▶ _Compiti da svolgere_
[1] Nel brano su Edimburgo, perché si sceglie di concentrarsi su un solo aspetto della città? Rispondi in una o due frasi.
[2] Riscrivi come elenco puntato il paragrafo del brano su Edimburgo che inizia con "Ne consegue che", conservandone le informazioni principali.
[3] Trascrivi dal brano su Edimburgo il passo che va da "Edimburgo è una" a "luoghi o esperienze.".

▶ _Brano fornito_
________________________________________
Hic et Nunc

Edimburgo, capitale della letteratura

Edimburgo è una città estremamente ricca. Di storia, di tradizione, di monumenti, di costumi e di attività. La si potrebbe disegnare come un grosso calderone d’un argento scintillante, al cui interno si mescolano storie vecchie di secoli, proverbi e detti popolari, miti e leggende.
Difficile trarre da questo enorme contenitore qualcosa che riassuma in poche righe l’essenza della città, non fosse altro perché la varietà dei punti di vista e degli argomenti è talmente ampia da non essere riducibile a un semplice elenco di luoghi o esperienze.
Ne consegue che l’unica soluzione plausibile sia quella di concentrarsi su un aspetto particolare. E, poiché, nella storia delle grandi città, la cultura occupa sempre un posto d’onore, cercherò di spiegare i motivi per cui Edimburgo può essere ritenuta a buon diritto la capitale scozzese della letteratura. Nel farlo cercherò di dare efficacia visiva alle mie descrizioni, cosicché il lettore possa non solo leggere, ma immaginarsi quegli angoli di storia che tanto mi hanno colpito.
________________________________________
▶ _Voci estratte_
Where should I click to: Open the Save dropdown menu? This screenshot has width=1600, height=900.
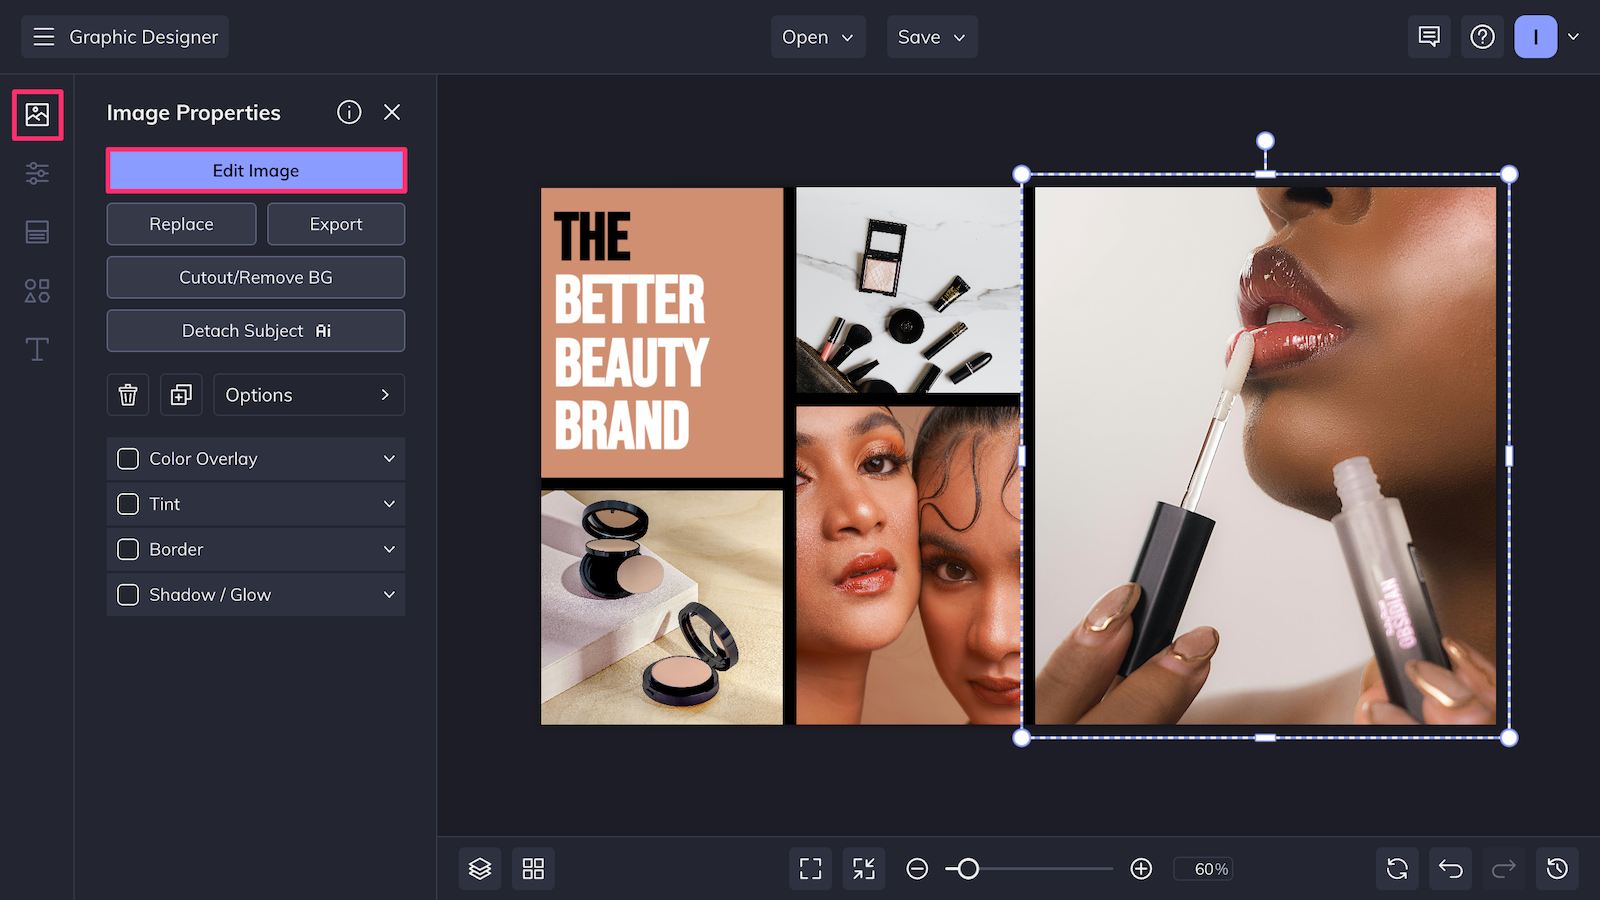(x=931, y=37)
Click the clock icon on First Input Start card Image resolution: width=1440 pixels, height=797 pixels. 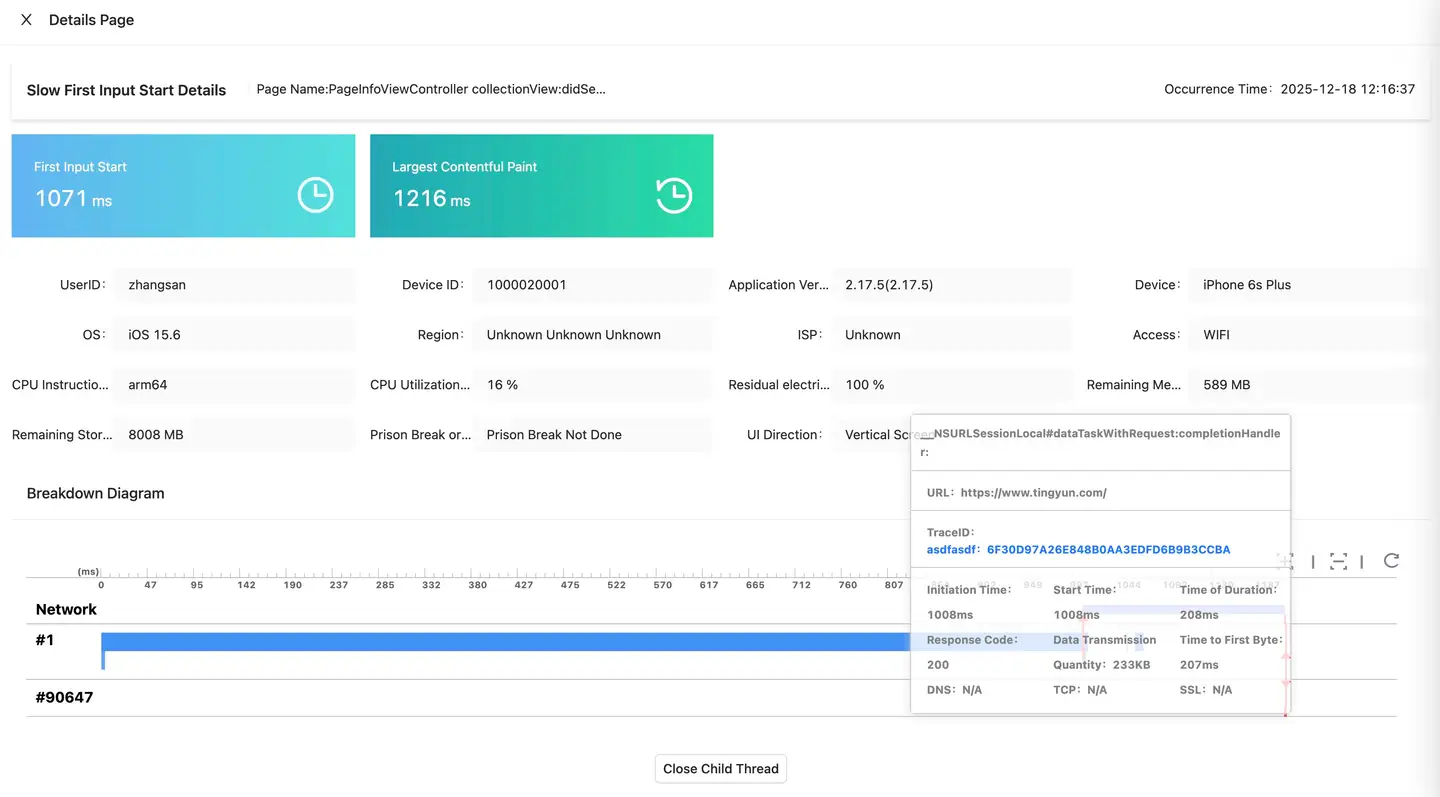tap(315, 195)

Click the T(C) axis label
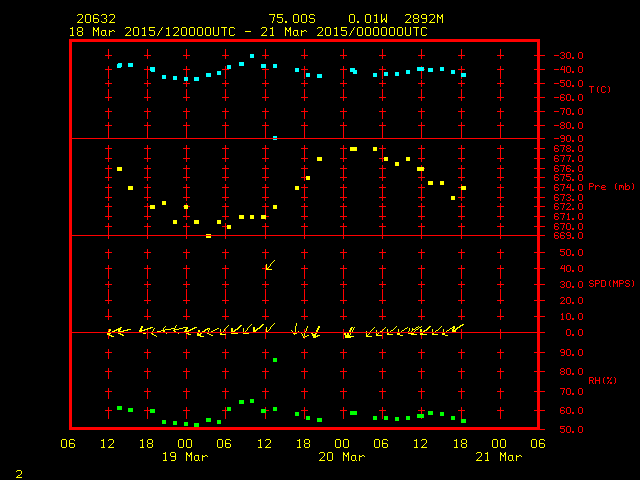click(600, 90)
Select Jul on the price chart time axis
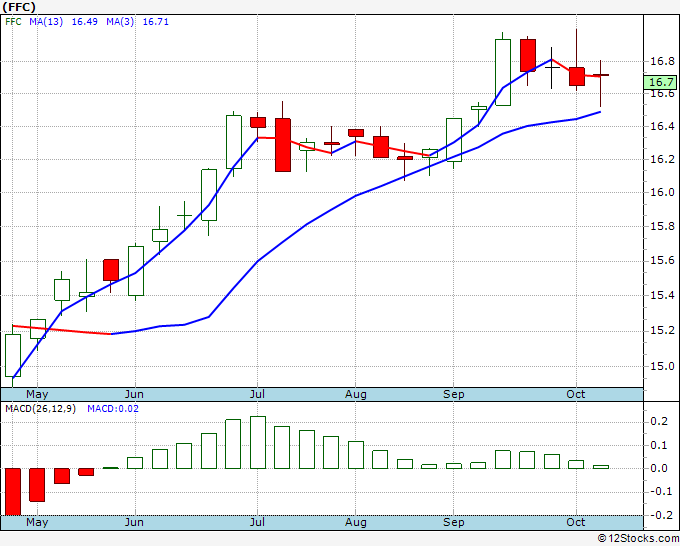This screenshot has width=680, height=546. coord(257,394)
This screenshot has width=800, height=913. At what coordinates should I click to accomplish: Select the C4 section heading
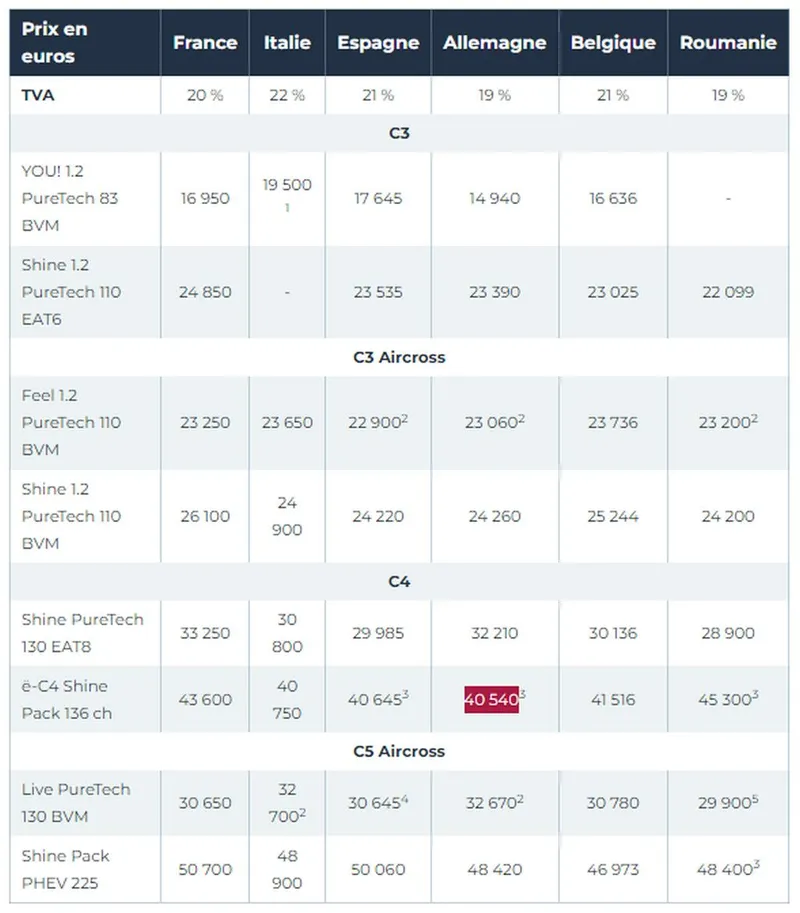[x=399, y=581]
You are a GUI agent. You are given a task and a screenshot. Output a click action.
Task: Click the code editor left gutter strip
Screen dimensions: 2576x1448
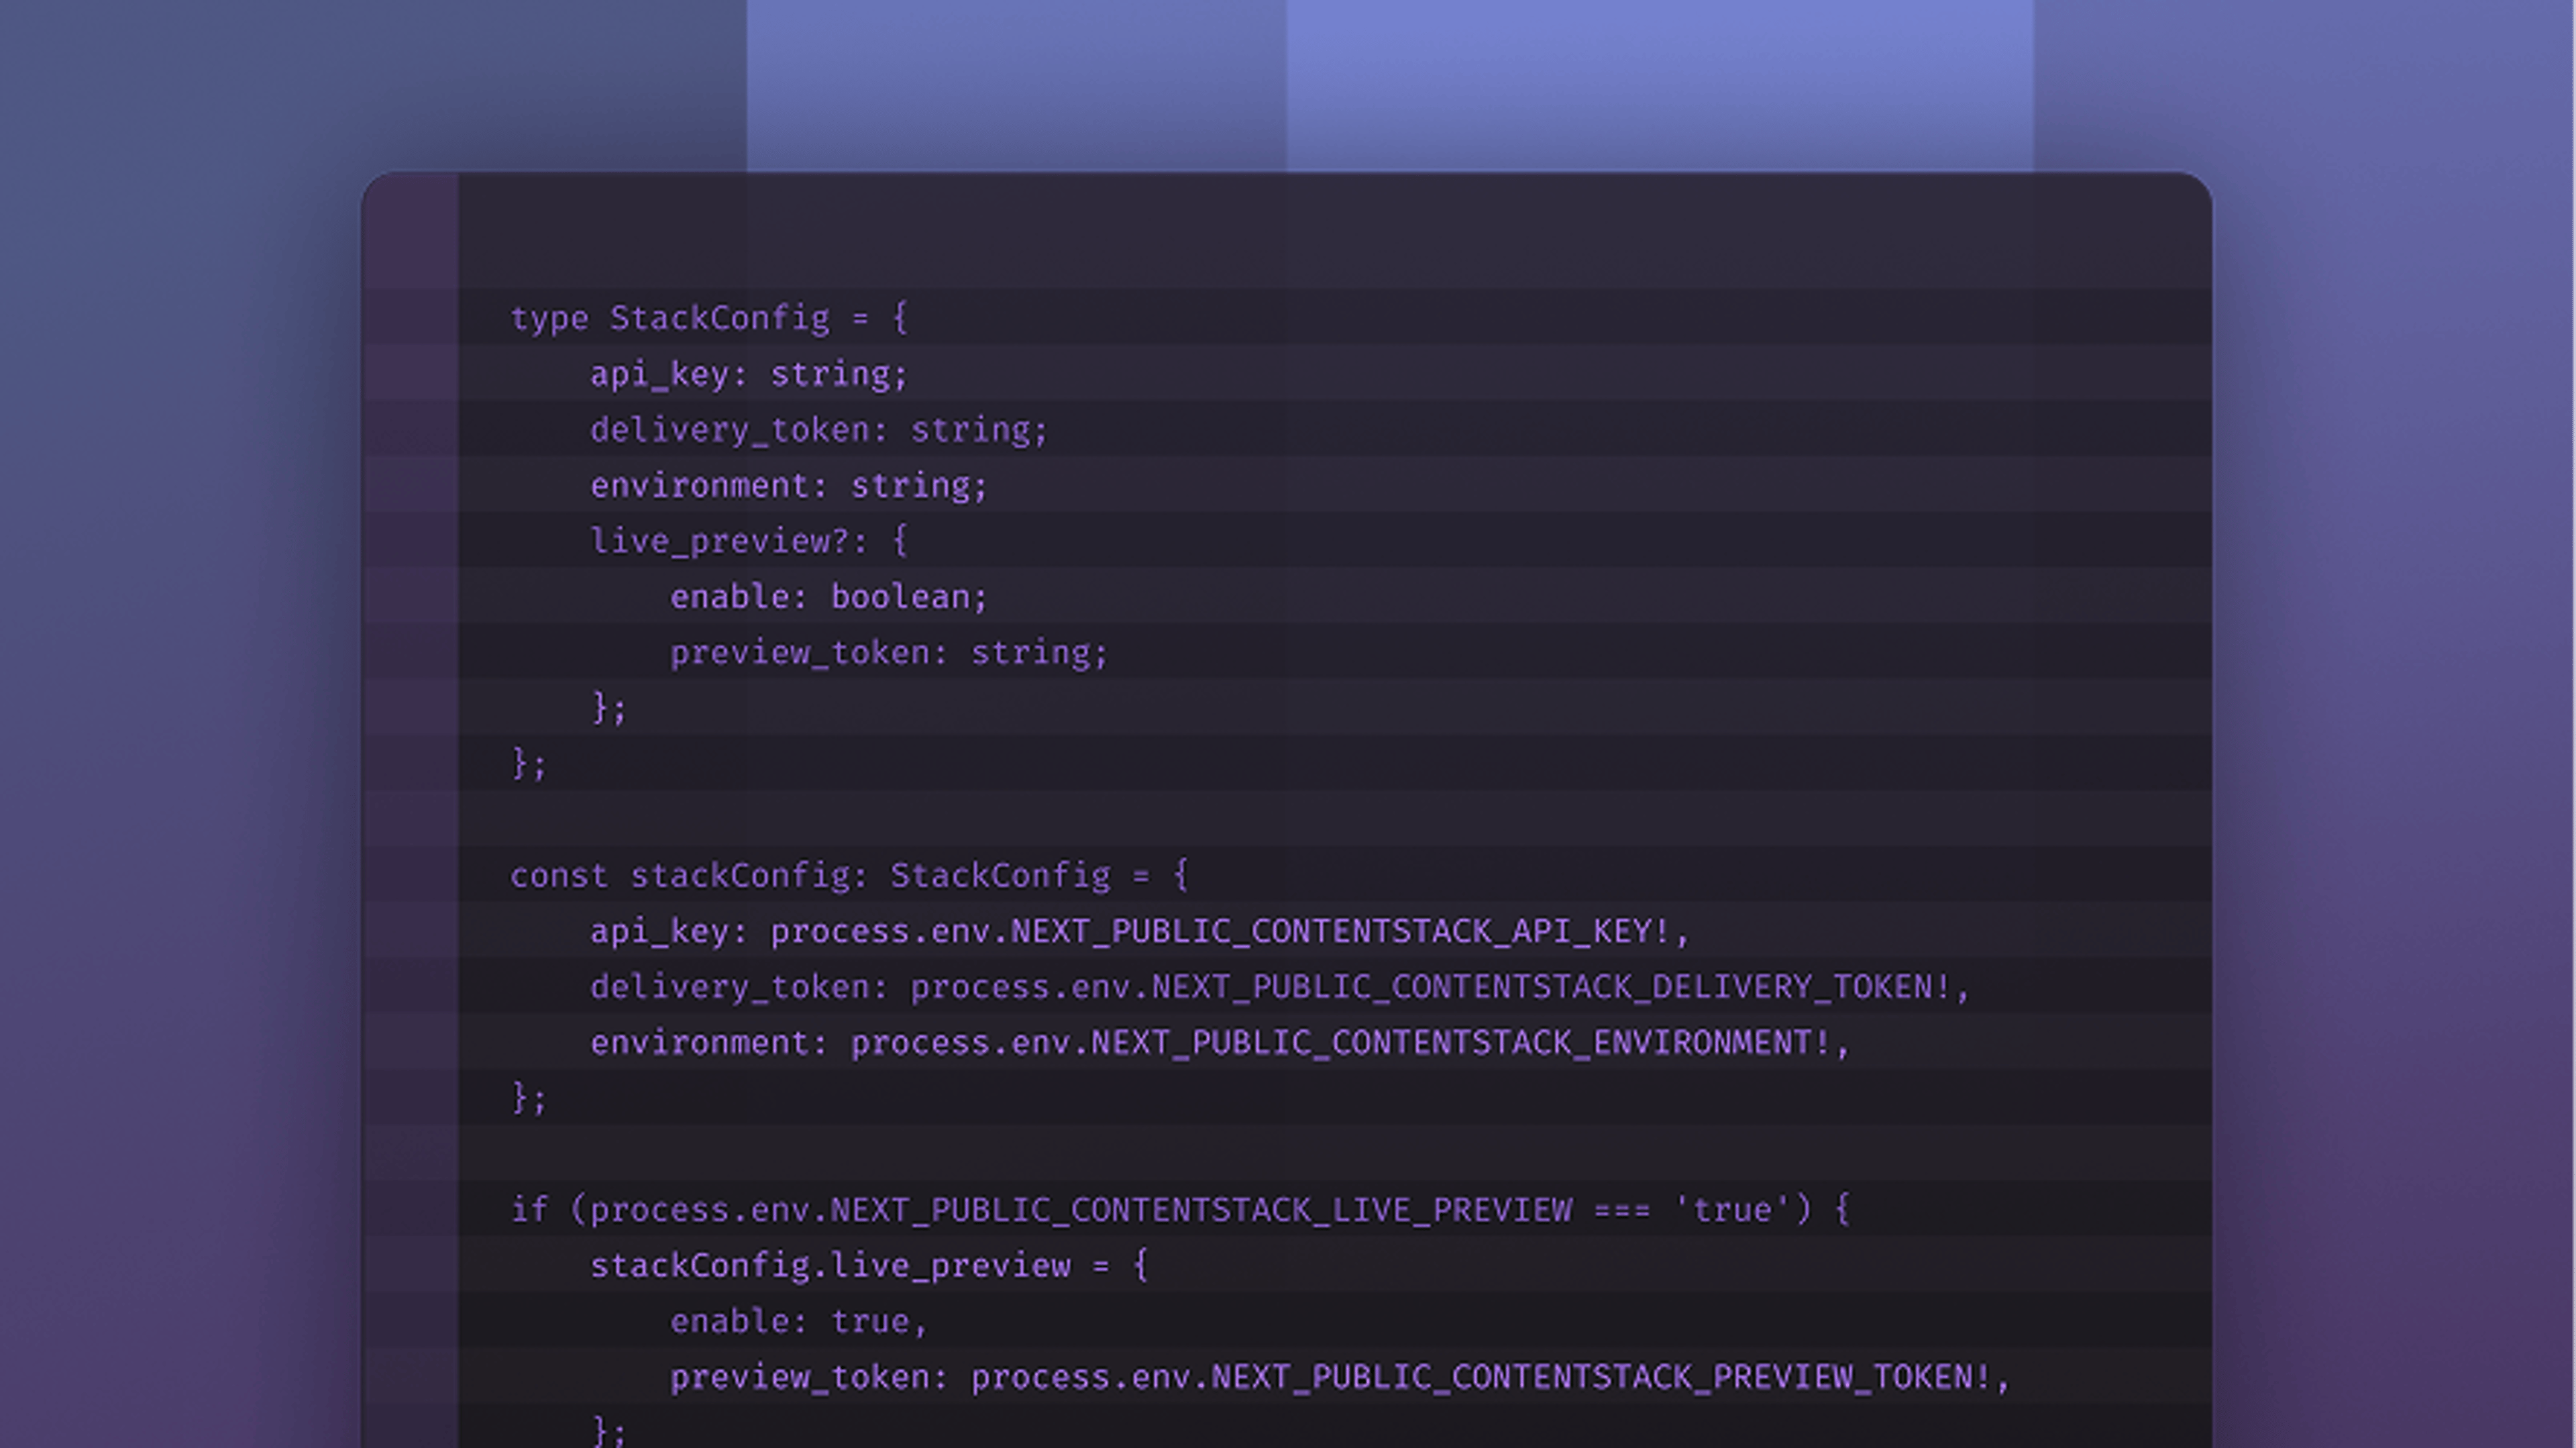(x=410, y=810)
________________________________________
▶ _Risultati dell'esercizio_
[1] Perché è difficile riassumere in poche righe l'essenza di Edimburgo: la varietà dei punti di vista e degli argomenti è così ampia da non poter essere ridotta a un semplice elenco di luoghi o esperienze.

[2]
- L'unica soluzione plausibile è concentrarsi su un aspetto particolare della città.
- Poiché la cultura occupa sempre un posto d'onore nella storia delle grandi città, si spiegherà perché Edimburgo può essere ritenuta a buon diritto la capitale scozzese della letteratura.
- Le descrizioni cercheranno di avere efficacia visiva, così che il lettore possa non solo leggere ma anche immaginare quegli angoli di storia.

[3]
Edimburgo è una città estremamente ricca. Di storia, di tradizione, di monumenti, di costumi e di attività. La si potrebbe disegnare come un grosso calderone d’un argento scintillante, al cui interno si mescolano storie vecchie di secoli, proverbi e detti popolari, miti e leggende.
Difficile trarre da questo enorme contenitore qualcosa che riassuma in poche righe l’essenza della città, non fosse altro perché la varietà dei punti di vista e degli argomenti è talmente ampia da non essere riducibile a un semplice elenco di luoghi o esperienze.